The Russian Air Force has taken a bold step in the field of military aviation using the “Loyal Wingman” concept. This approach involves a state-of-the-art stealth fighter, the Su-57, controlling a drone, the Sukhoi S-70 Okhotnik-B (Hunter).
Equipped with up to four S-70s, the Su-57 gains the ability to stay out of range of enemy air defense systems and engage heavy combat drones.
Su-57 alongside S-70 Okhotnik in combat
According to Russian reports, the Su-57 can link up with the Okhotnik drone at a distance of more than 900 miles, an amazing capability if true. This advance would be a significant milestone for the Okhotnik, which seeks to play a key role in 21st-century warfare, acting as a force multiplier in air operations.
Thanks to its ability to fly into enemy airspace and neutralize defenses or block them, the Okhotnik paves the way for future attacks by the Su-57. Both aircraft feature stealthy characteristics, making them even more deadly.
The Su-57 fighter jet has reportedly been used in combat in Ukraine, while its two-seat variant is being developed to control the S-70B Okhotnik combat drones in network-centric operations.
The Okhotnik drone, which has been frozen in its final production variant, has undergone simulated and live weapons firings. In these tests, it successfully launched air-to-air missiles, including the Kh-59MK2 standoff cruise missile, which can also be fired from the Su-57.
The drone demonstrated its fire-control systems and the ability to hit small-sized camouflaged targets precisely. The S-70B variant is expected to begin serial production by 2023 and will be deployed to Russian Aerospace Forces units by mid-2024. It has undergone a design correction by introducing a flat exhaust nozzle, addressing concerns about stealth.

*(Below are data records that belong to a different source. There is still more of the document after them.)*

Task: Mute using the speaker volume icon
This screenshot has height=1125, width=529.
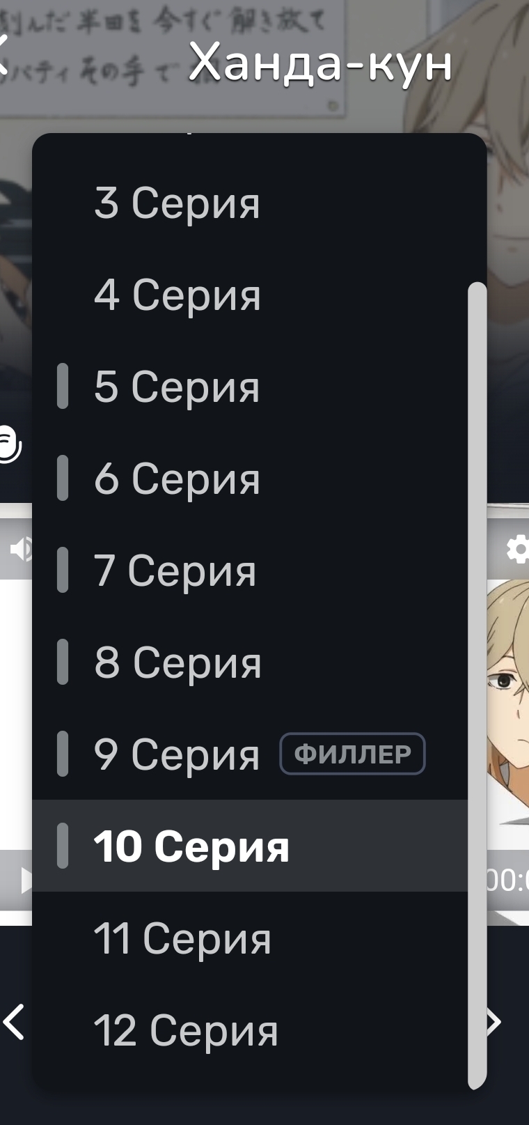Action: [21, 549]
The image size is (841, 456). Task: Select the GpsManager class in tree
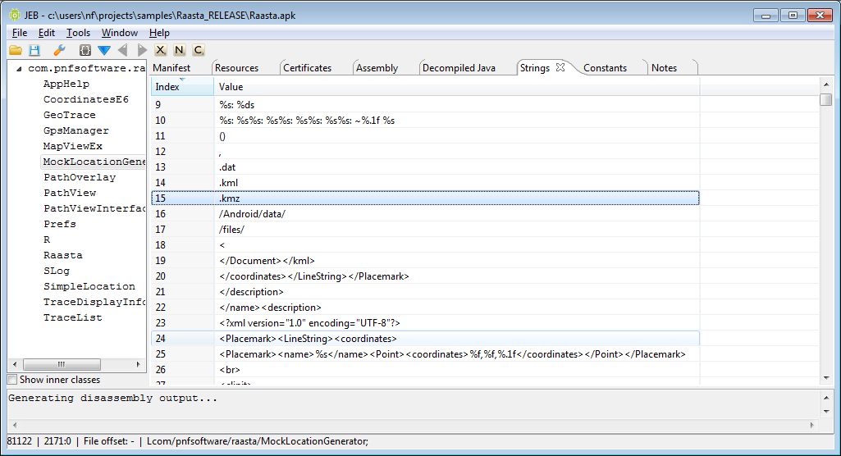[75, 130]
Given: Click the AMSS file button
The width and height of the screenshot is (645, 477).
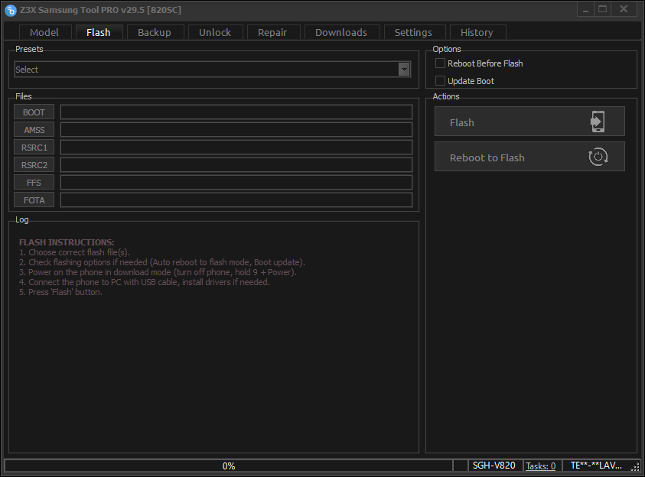Looking at the screenshot, I should coord(34,130).
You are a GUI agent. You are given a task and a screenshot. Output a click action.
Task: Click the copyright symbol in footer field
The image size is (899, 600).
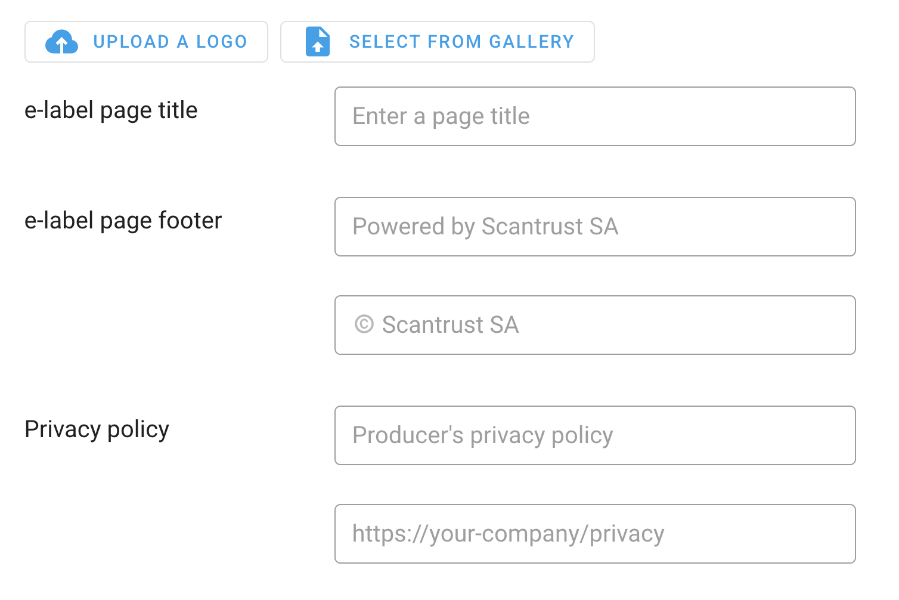[364, 324]
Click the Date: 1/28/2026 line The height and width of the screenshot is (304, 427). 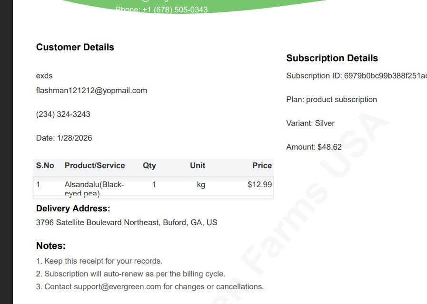point(64,138)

Russia aims to establish a wingman capability by integrating the Su-57 and Okhotnik drones, enabling them to operate as a networked force and engage both aerial and ground targets. These developments highlight Russia’s focus on network-centric warfare and data-linking capabilities, similar to concepts pursued by the United States and India.
The Okhotnik drone will also provide targeting data for the Zircon hypersonic anti-ship missile from the under-construction amphibious assault ship ‘Mitrofan Moskalenko,’ which will become the flagship of the Black Sea fleet.
S-70 Okhotnik: A revolutionary weapon
The link between the Su-57 and the Okhotnik is achieved through a sophisticated artificial intelligence system that enables the Loyal Wingman capability. This AI-based data link system uses parallel channels for noise-immune coding, increasing the range of information transfer.
According to Rostec, the Russian defense contractor, this technology is based on the simultaneous transmission of data in all directions, be it air-to-ground or air-to-air.
The design of the S-70 Okhotnik is based on the flying wing concept inspired by the American B-2 bomber. This combat drone is equipped with a powerful Saturn AL-41F1 turbofan engine, which provides a top speed of 620 miles per hour.
In addition, its advanced radar and electronic warfare system give it intelligence, surveillance and reconnaissance capabilities, allowing it to track targets at distances of up to 400 miles.
A Deadly and Adaptable Weapon
The S-70 Okhotnik’s arsenal includes R-73 or R-77 air-to-air missiles and a 30mm close combat cannon. Furthermore, it is expected to be equipped with precision-guided munitions for ground attacks. Despite its flying wing shape, the Okhotnik demonstrates surprising maneuverability, thanks to its turbofan engine and advanced avionics, making it a tough target to take down.
Okhotnik’s stealth technology reduces its radar signature by using special coatings that absorb and deflect radar waves. Additionally, its weapons are housed in internal compartments, further improving its stealth and minimizing its cross section on the radar.